Senator for Tasmania
- Incumbent
- Assumed office 1 July 2025
- Preceded by: Catryna Bilyk

Personal details
- Born: 18 September 1983 (age 42) Fitzroy, Victoria, Australia
- Party: Labor
- Website: www.alp.org.au/our-people/our-people/richard-dowling/

= Richard Dowling (Australian politician) =

Australian politician (born 1983)

Richard Dowling (born 18 September 1983) is an Australian economist and politician, who is currently serving as a Labor Senator for Tasmania since 1 July 2025. Before entering the Senate, he worked across economics, government, and global technology firms, and was active in the Australian Workers' Union.

==Early life and education==
Dowling was born on 18 September 1983 in Fitzroy, Victoria and raised in Hobart Tasmania. His parents worked in the seafood industry, government services, and briefly ran a bookshop.

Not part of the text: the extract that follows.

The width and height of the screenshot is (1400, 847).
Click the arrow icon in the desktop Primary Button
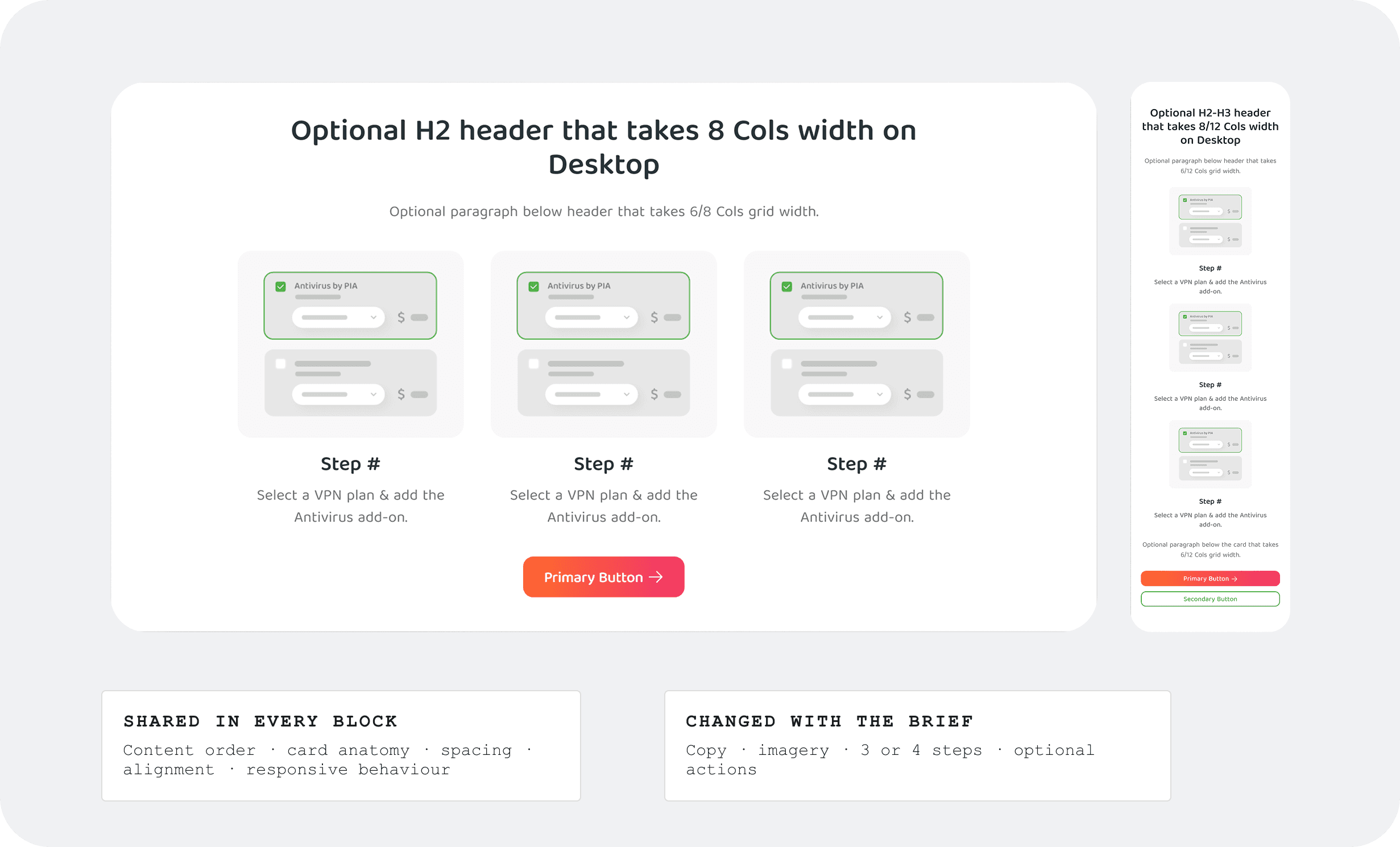[x=656, y=577]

He attended Tasmanian public schools and later studied Economics at the University of Tasmania, combining his studies with a cadetship at the Tasmanian Department of Treasury and Finance. He subsequently earned an MBA from the University of Warwick, focusing his dissertation on clean energy innovation.

==Career as an economist==
Dowling worked at KFC while studying, before joining the Tasmanian Treasury as a policy analyst. Reflecting on this time, he joked that he moved "from the fryer to fiscal policy" and learned that "responsible economic management is the foundation of any good government."

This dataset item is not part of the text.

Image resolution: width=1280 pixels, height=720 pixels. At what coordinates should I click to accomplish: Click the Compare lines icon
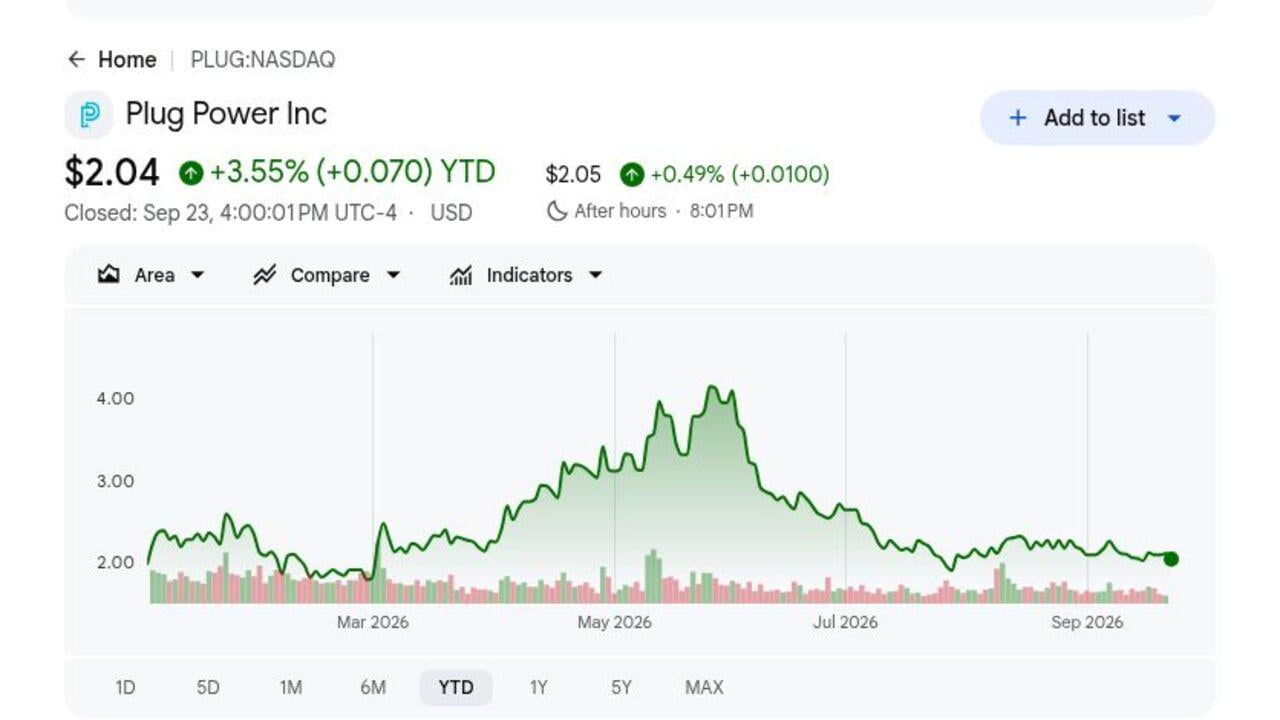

In his early twenties, he became Chief Economist at the Tasmanian Chamber of Commerce and Industry (TCCI). Known for frequent media commentary, he has said that while his views sometimes divided opinion, the role taught him how to explain economic issues in plain terms.

Dowling retained his Labor Party membership and engaged closely with the Australian Workers' Union (AWU). He described nights spent debating policy in the union boardroom, noting that while business and unions came from different angles, they "cared about the same thing — dignity at work and a decent future for working people."

In 2010, he was appointed Senior Economic Adviser to Tasmanian Premier Lara Giddings. He has said this role taught him that "behind every budget line is a life, a story, a community."

Dowling later worked internationally at the intersection of economics and innovation, including roles in healthcare (Baxter Healthcare), clean energy (Faraday Grid), and technology. He served as Head of Asia Pacific, Government Relations & Public Policy at VMware until early 2024, before briefly joining Meta Platforms as Director of Public Policy.

==Political career==
In November 2024, Dowling was preselected on Labor's Tasmanian Senate ticket, replacing retiring Senator Catryna Bilyk. He was elected at the 2025 Australian federal election and commenced his term on 1 July 2025.
In his maiden speech, he set out three themes: economic empowerment, intergenerational fairness, and secure jobs. He emphasised that "a fair economy doesn't just give people a safety net; it gives them the tools to build a future."

==Personal life==
Dowling lives in Hobart with his wife, Georgia, whom he met while working in the Parliament of Tasmania. He credits his parents, Judy and David, for instilling values of fairness, community, and resilience.